Monday, November 19, 2012

Assassin's Creed

My ambiguous relationship with mainstream gaming is not a hidden fact. It's been an increasing opinion of mine for some time that as it becomes mainstream-oriented, geek culture as a whole is becoming more dominated by hype and sentiment at the expense of quality. It's for that reason primarily that I have heretofore largely avoided Ubisoft's Assassin's Creed franchise. There was something about the regular sequels and equally regular mass marketing campaigns that screamed "excessive hype". I could see it being one of those things people probably got more excited about than was reasonable because they didn't know any better. That's not entirely fair, because the games have never met with the kind of over-the-top review scores and ridiculous praise some franchises receive, but they have certainly been a consistent output which reeks of greedy market saturation. However I saw the recently released Assassin's Creed III in action recently and thought to myself that maybe I ought to give the series a proper go, having already attempted but lost interest in Assassin's Creed II. I felt I needed to start from the beginning, so I braved hell and high water quite literally to make it to the shops to get Assassin's Creed, the original game from 2007.

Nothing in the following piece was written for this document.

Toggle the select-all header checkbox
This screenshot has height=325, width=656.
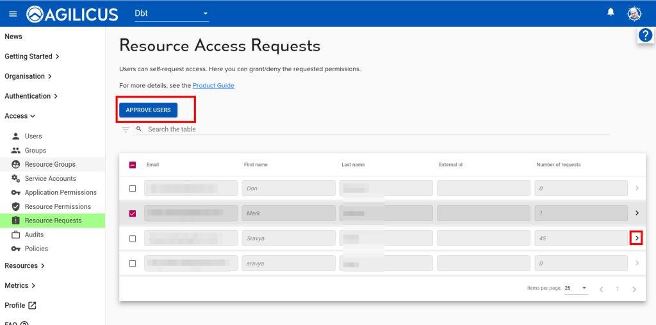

At the end of the day I can say this with confidence: Assassin's Creed is okay. My expectations were fairly low and they were probably exceeded by a tiny margin. The first game's strength lies in its control scheme and environments. Its main weak points are, in my opinion, its learning curve and approach to difficulty. Many reviews I've seen beforehand bemoan the first game's alleged repetition, but as such I was expecting it and never really felt frustrated by it; that's just the benefit of hindsight.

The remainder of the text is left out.